3938 medRxiv preprints with an applicable data availability statement were included in our sample, of which 911 (23.1%) were categorized as describing open data. 379 (9.6%) preprints were subsequently published, and of these published articles, only 155 contained an applicable data availability statement. Similar to the preprint stage, a minority (59 (38.1%)) of these published data availability statements described open data. Of the 151 records eligible for the comparison between preprinted and published stages, 57 (37.7%) were published in journals which mandated open data sharing. Data availability statements more frequently described open data on publication when the journal mandated data sharing (open at preprint: 33.3%, open at publication: 61.4%) compared to when the journal did not mandate data sharing (open at preprint: 20.2%, open at publication: 22.3%).
Requiring that authors submit a data availability statement is a good first step, but is insufficient to ensure data availability. Strict editorial policies that mandate data sharing (where appropriate) as a condition of publication appear to be effective in making research data available. We would strongly encourage all journal editors to examine whether their data availability policies are sufficiently stringent and consistently enforced.
确定 medRxiv 数据可用性声明是否描述了开放数据或封闭数据,即研究中使用的数据是否无限制地公开可用,并根据期刊数据共享政策检查这是否会在发表后发生变化。此外,还检查数据可用性声明是否足以捕捉代码可用性声明。
对 2019 年 6 月 25 日至 2020 年 5 月 1 日期间发布在 medRxiv 存储库的预印本及其已发表对应版本进行的预注册观察性研究。
根据预定义的分类系统,将 9 类预印本数据可用性声明的分布情况进行分类。根据期刊共享政策分层,比较记录的预印本和已发表版本中描述开放数据的数据可用性声明百分比的变化。在全文预印本中报告但未在相应数据可用性声明中捕获的代码可用性声明数量。

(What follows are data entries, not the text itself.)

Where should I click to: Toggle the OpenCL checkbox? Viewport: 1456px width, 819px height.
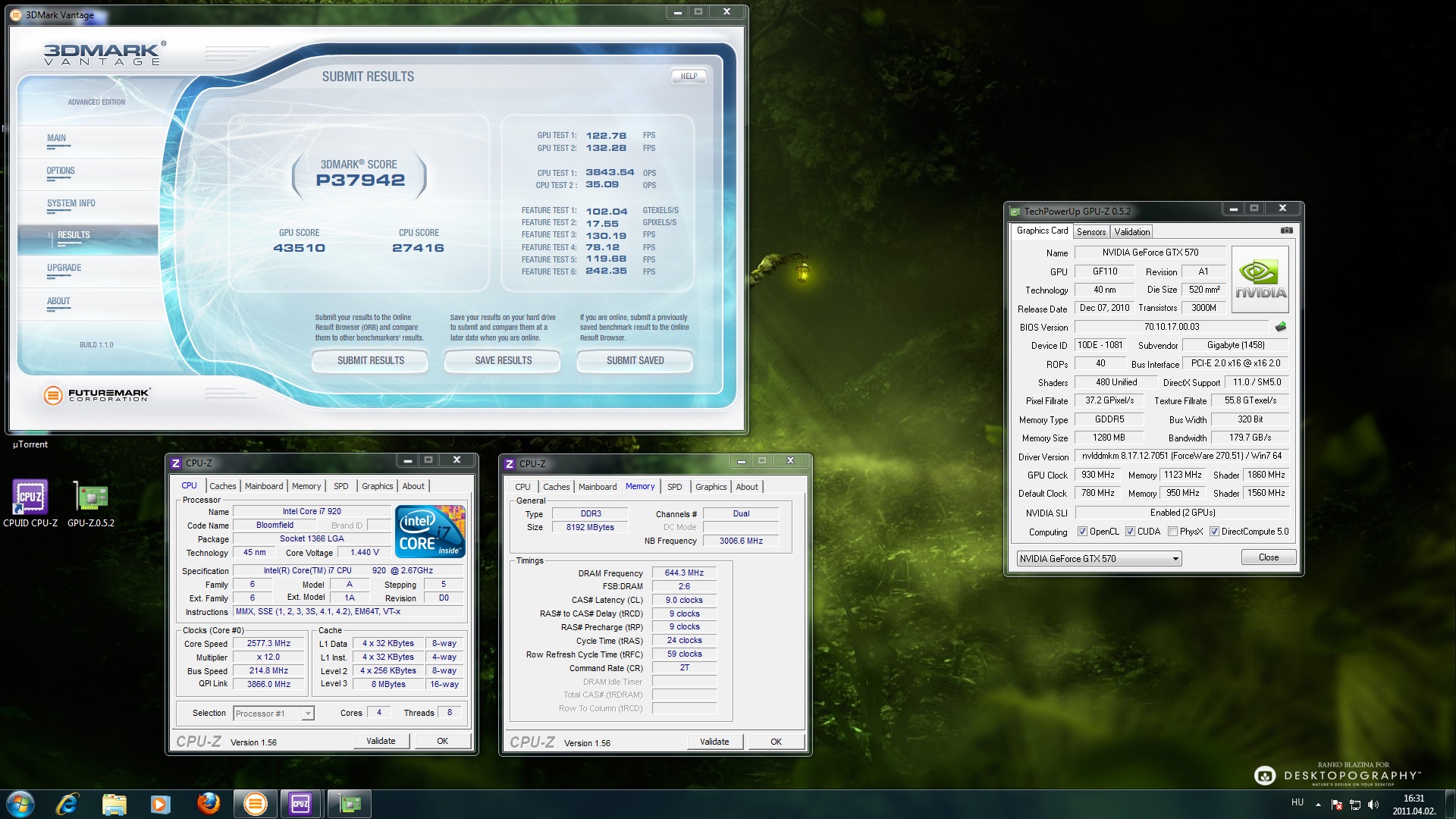point(1082,532)
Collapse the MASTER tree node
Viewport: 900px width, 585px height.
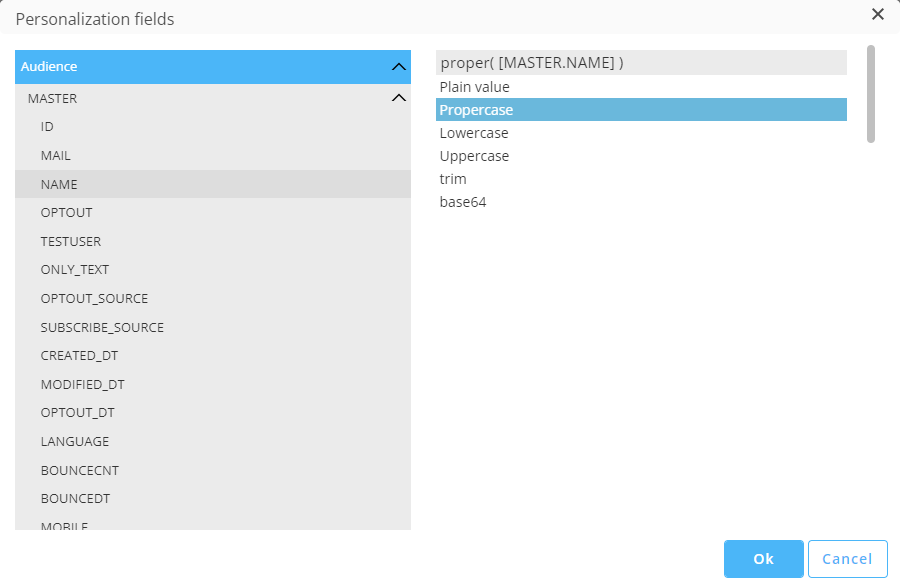[x=398, y=98]
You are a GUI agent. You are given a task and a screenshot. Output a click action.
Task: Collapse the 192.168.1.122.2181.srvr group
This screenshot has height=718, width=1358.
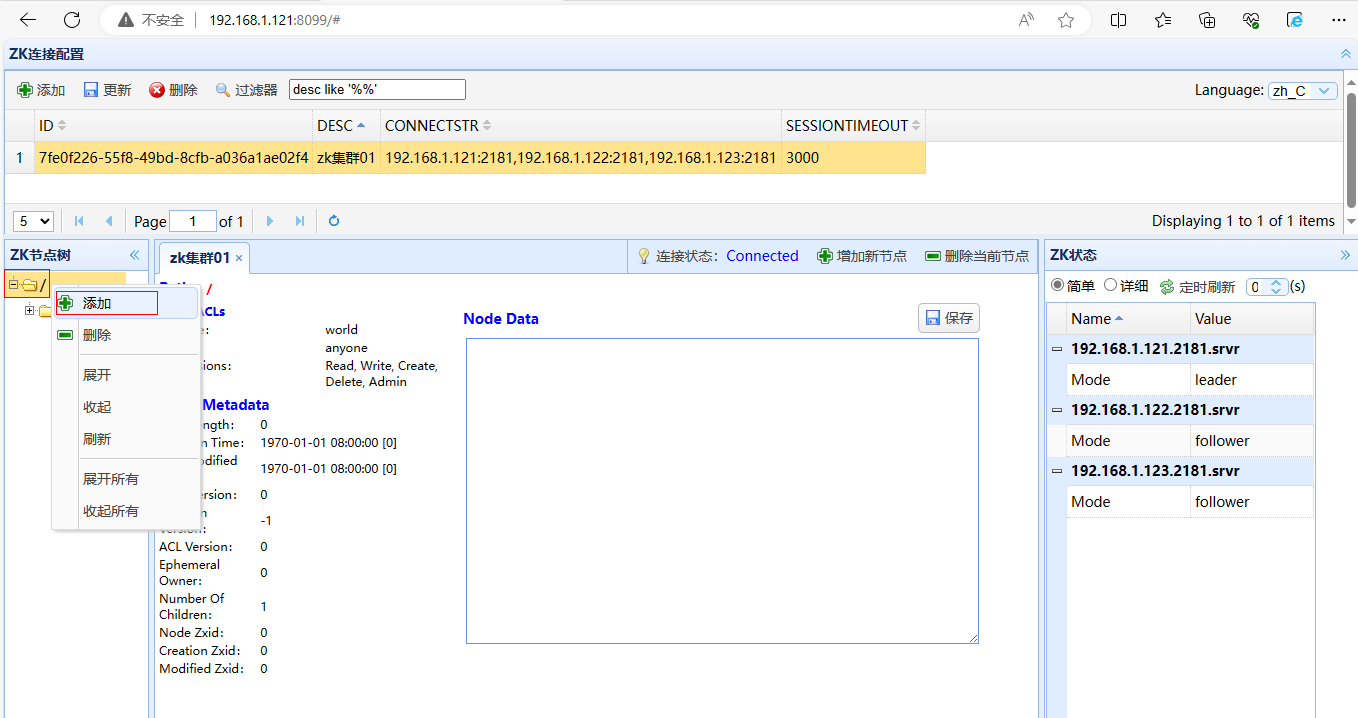click(1056, 410)
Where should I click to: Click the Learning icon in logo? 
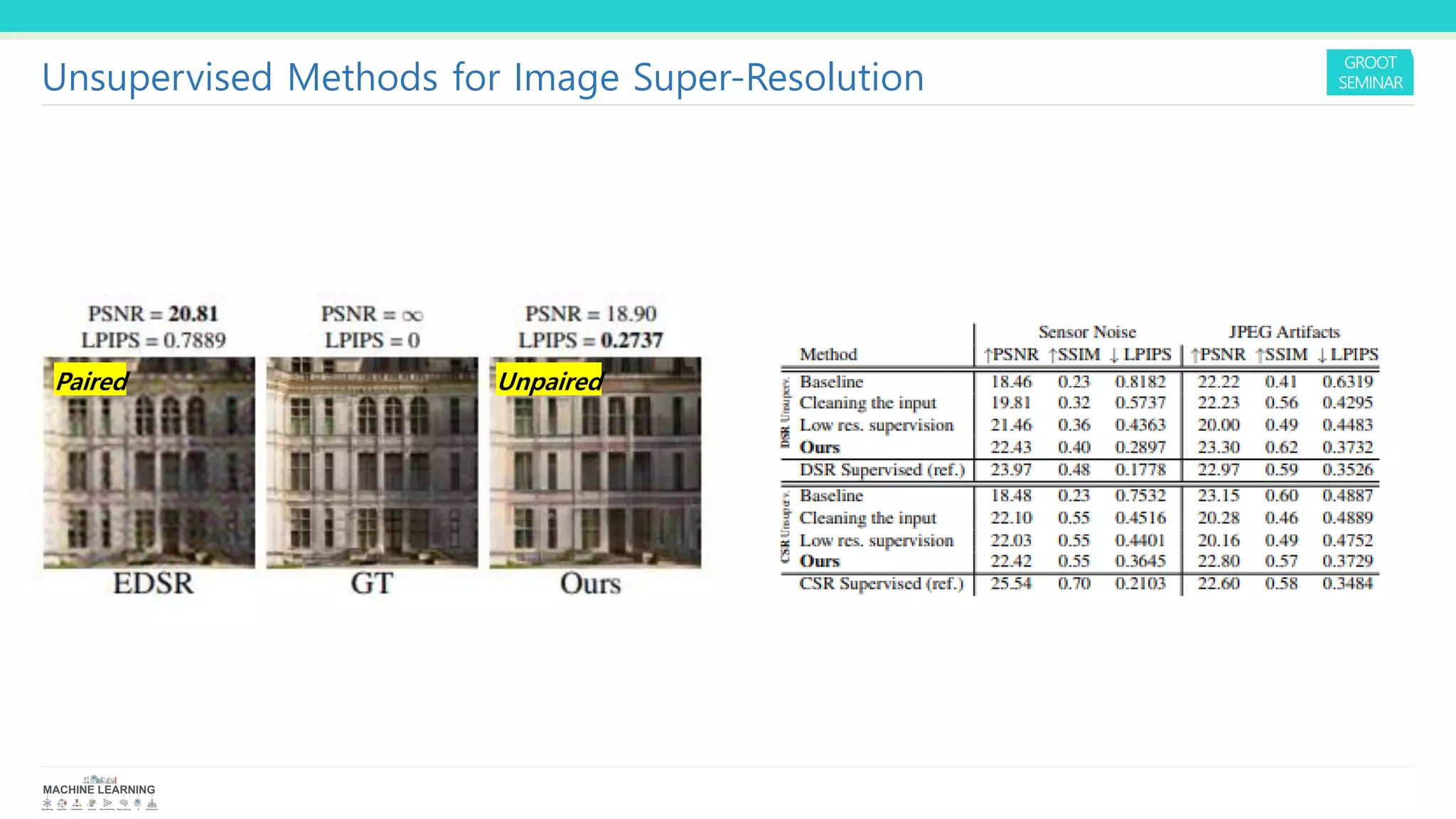click(92, 803)
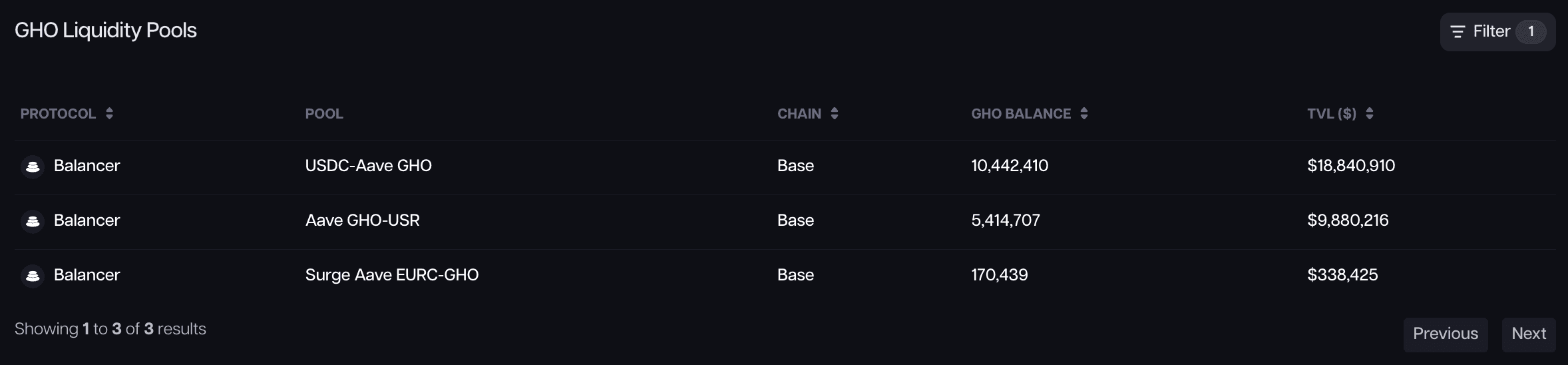Open the Surge Aave EURC-GHO pool
The width and height of the screenshot is (1568, 365).
(x=391, y=275)
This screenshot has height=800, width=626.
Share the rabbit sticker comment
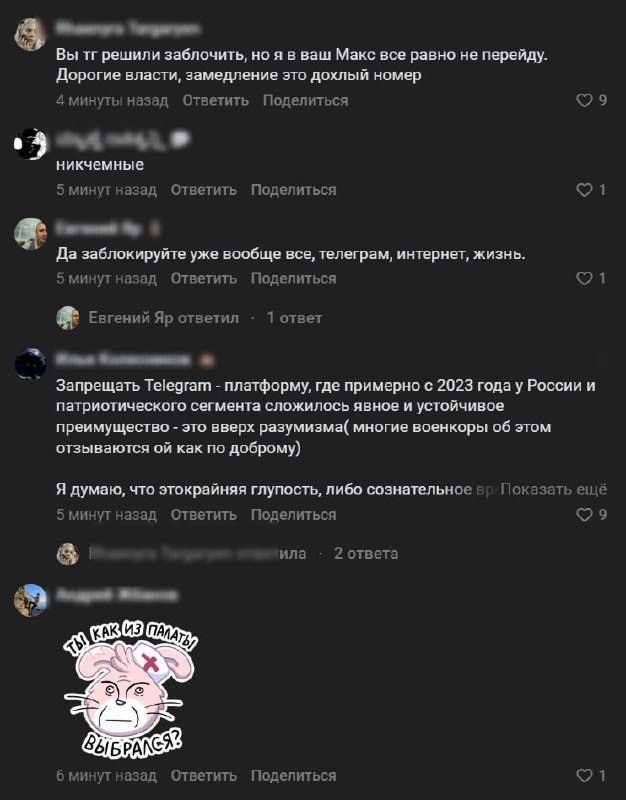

我们的样本包括 3938 份具有适用数据可用性声明的 medRxiv 预印本,其中 911 份(23.1%)被归类为描述开放数据。379 份(9.6%)预印本随后被发表,其中只有 155 份包含适用的数据可用性声明。与预印本阶段类似,这些已发表的数据可用性声明中少数(59 份(38.1%))描述了开放数据。在 151 份符合预印本和发表阶段比较的记录中,57 份(37.7%)发表在要求开放数据共享的期刊上。当期刊要求数据共享时(预印本开放:33.3%,发表时开放:61.4%),数据可用性声明在发表时更频繁地描述了开放数据,而当期刊不要求数据共享时(预印本开放:20.2%,发表时开放:22.3%)。
要求作者提交数据可用性声明是一个良好的第一步,但不足以确保数据的可用性。严格的编辑政策,即要求数据共享(在适当的情况下)作为发表的条件,似乎可以有效地公开研究数据。我们强烈鼓励所有期刊编辑检查其数据可用性政策是否足够严格并得到一致执行。